Craig Dripps, a regional high school math teacher and society board member, pressed on with the $75,000 restoration fund effort, and along with Executive Director Matthew Stackpole, helped shepherd the project through the delicate maze of local and federal regulators. Donations began to trickle in as word moved quietly through the community, both on and off the Island. Geoffrey White, a West Tisbury architect, offered his services. Edgartown mason Dudley Levick began working on the site this spring, rebuilding the old granite and concrete foundation with freshly quarried stones.
By today's dedication - nearly six years after the death of young Ricky Harrington, more than a hundred smaller cobblestones engraved with the names of deceased children will keep a permanent vigil around the lighthouse. Their names come from the Vineyard and from afar. They are lost to cancer, to the sea. They are taken from us by accident, by suicide, by illness. And they are all too young and left much too soon.
On most fair weather days on the Vineyard, pilot Dick Sherman takes tourists up on his Korean War vintage plane "Warbird" for a gulls-eye view of the Island. As they pass over the Edgartown Lighthouse he remembers his son, now memorialized with a cobblestone.

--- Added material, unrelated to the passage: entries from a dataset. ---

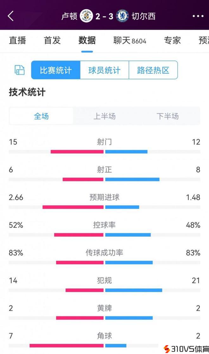Tap the 控球率 possession label

pyautogui.click(x=105, y=225)
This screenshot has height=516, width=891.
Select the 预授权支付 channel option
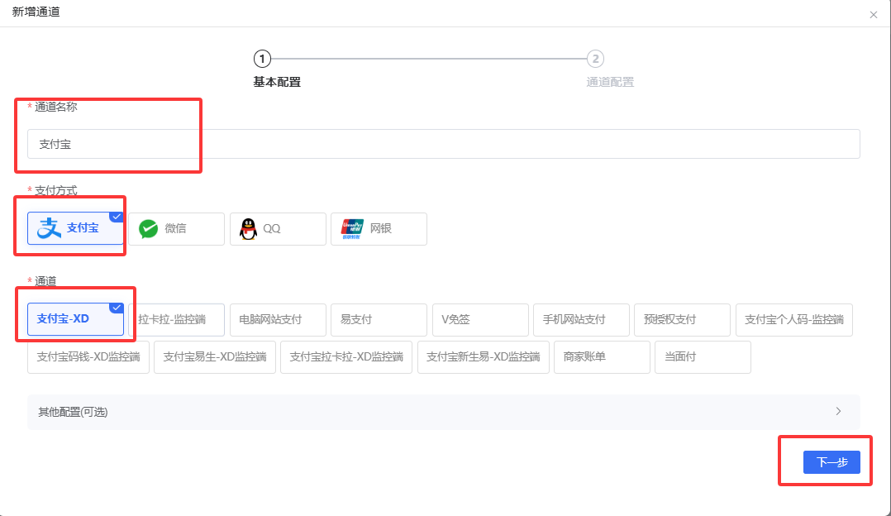coord(681,319)
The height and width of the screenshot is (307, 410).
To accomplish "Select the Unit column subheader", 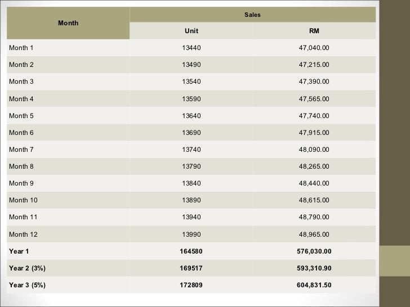I will 191,31.
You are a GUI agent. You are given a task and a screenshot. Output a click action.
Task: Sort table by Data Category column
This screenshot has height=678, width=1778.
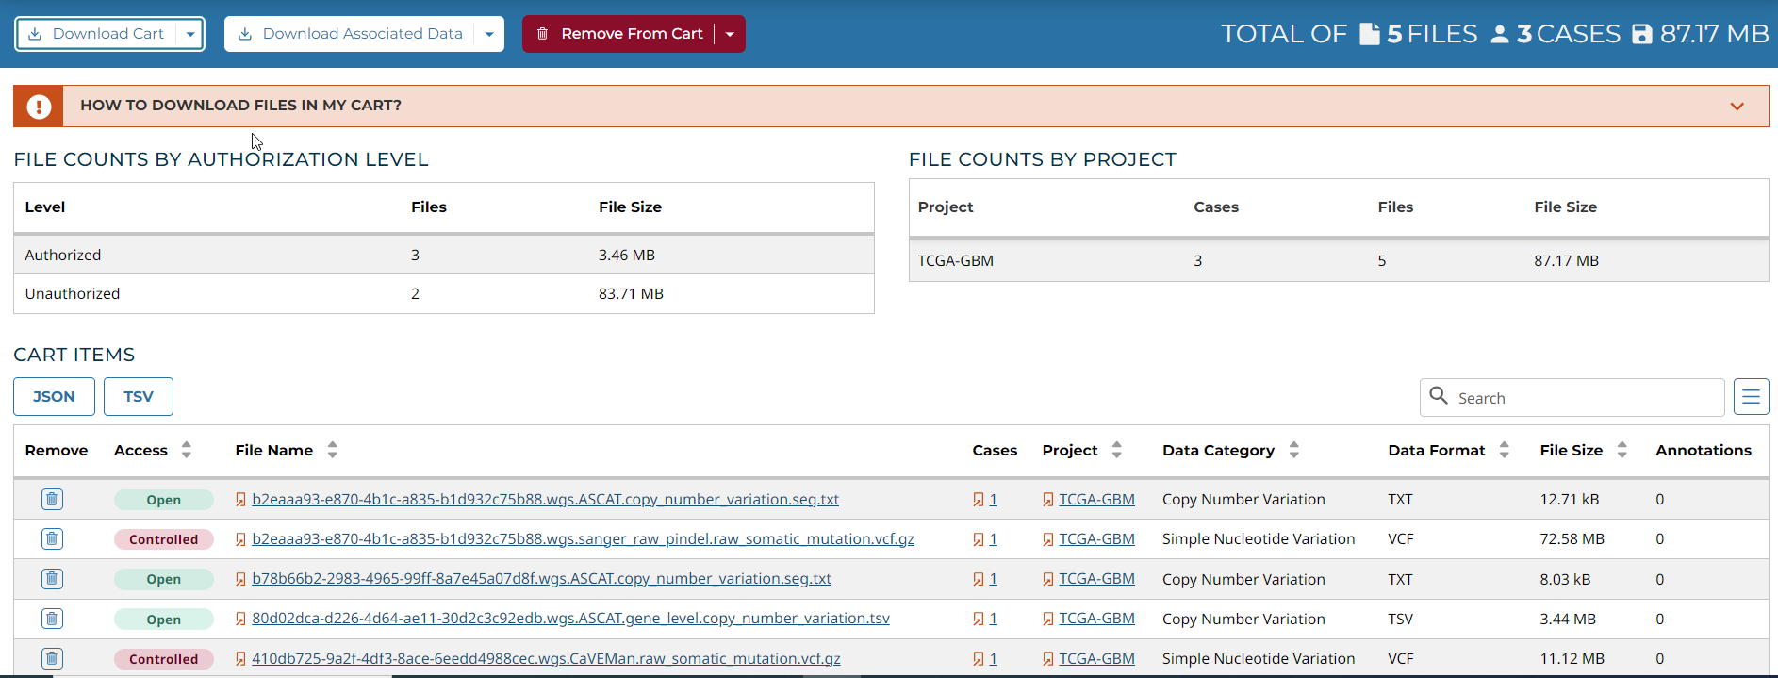[x=1293, y=450]
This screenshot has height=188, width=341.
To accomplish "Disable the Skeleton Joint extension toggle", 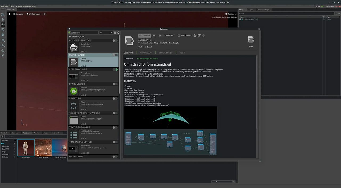I will point(115,70).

Beyond a place to comfort his personal sorrow, Rick Harrington hoped to create a shelter for all parents who have lost their children and find for them a haven near the sea where time may turn around. And he succeeded.
Today and for all time to come, friends and strangers alike will walk the perimeter of that old lighthouse. Their eyes will meet, and in that unspoken look only a parent who has lost a child knows, a bridge will be built into a secret place. And their children will know - wherever they are - mom and dad are still waiting up for them and the porch light is on.